- **GIVEN PROBLEM**: In the records below, give the stretch from the line containing "Open SIFIR FULLL KUTULU listing title" through the line containing "Action: point(145,27)" as a Markdown table with the columns Row and Line, one numbered row per line, leaving out blank lines.

(Stored records)
● ● ● ●
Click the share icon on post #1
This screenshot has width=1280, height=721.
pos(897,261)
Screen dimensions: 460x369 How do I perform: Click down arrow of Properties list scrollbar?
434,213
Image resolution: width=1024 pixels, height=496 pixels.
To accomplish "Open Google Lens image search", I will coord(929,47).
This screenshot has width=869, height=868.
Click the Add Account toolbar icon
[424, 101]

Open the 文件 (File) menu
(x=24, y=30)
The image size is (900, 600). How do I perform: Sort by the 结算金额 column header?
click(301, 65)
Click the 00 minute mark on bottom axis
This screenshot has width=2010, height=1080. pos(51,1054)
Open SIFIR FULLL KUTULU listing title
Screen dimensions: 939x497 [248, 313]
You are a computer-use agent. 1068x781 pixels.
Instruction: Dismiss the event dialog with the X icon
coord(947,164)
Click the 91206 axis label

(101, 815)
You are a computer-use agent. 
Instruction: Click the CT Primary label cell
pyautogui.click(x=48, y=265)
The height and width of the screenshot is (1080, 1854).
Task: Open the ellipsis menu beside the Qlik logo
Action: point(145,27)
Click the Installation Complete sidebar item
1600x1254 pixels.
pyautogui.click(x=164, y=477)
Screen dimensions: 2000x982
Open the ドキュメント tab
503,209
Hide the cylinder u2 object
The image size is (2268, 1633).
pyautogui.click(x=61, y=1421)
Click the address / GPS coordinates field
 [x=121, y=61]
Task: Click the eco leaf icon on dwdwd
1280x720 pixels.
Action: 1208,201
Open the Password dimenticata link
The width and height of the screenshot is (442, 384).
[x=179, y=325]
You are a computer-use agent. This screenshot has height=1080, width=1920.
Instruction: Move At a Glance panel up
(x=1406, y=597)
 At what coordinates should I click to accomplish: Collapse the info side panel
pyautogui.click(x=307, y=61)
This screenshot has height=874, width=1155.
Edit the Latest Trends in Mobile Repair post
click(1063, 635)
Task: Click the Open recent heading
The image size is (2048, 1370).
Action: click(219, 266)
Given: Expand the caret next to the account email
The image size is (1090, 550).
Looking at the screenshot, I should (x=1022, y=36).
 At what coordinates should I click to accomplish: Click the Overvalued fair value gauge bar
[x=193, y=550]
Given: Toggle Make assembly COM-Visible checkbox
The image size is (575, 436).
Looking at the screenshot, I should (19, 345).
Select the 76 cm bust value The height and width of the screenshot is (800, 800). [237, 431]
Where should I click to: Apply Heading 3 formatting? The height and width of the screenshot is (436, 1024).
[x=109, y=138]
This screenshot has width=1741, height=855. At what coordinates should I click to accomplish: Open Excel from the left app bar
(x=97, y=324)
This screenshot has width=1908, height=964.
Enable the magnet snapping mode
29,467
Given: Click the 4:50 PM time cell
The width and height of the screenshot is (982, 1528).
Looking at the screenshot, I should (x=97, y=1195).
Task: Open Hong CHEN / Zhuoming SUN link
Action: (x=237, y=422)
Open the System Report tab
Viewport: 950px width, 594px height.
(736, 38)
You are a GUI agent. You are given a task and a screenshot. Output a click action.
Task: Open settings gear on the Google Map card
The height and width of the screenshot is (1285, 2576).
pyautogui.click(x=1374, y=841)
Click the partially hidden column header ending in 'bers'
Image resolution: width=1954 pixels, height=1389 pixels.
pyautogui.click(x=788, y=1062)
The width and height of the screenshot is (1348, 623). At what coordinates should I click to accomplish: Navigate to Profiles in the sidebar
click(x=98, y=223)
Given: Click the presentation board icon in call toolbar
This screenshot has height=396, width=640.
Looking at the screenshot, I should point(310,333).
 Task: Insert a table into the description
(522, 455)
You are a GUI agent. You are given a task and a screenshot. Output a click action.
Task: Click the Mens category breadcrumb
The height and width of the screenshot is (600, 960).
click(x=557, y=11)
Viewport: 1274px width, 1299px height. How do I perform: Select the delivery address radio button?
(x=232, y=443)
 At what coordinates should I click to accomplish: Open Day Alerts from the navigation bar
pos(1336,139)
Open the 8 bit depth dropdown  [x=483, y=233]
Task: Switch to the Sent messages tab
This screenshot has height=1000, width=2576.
● ● ● ●
- **THE COMPLETED TASK**:
| Row | Line |
|---|---|
| 1 | Open SIFIR FULLL KUTULU listing title |
| 2 | Screen dimensions: 939x497 [248, 313] |
| 3 | You are a computer-use agent. 1068x781 pixels. |
| 4 | Instruction: Dismiss the event dialog with the X icon |
| 5 | coord(947,164) |
| 6 | Click the 91206 axis label |
| 7 | (101, 815) |
| 8 | You are a computer-use agent.  |
| 9 | Instruction: Click the CT Primary label cell |
| 10 | pyautogui.click(x=48, y=265) |
| 11 | The height and width of the screenshot is (1080, 1854). |
| 12 | Task: Open the ellipsis menu beside the Qlik logo |
| 13 | Action: point(145,27) |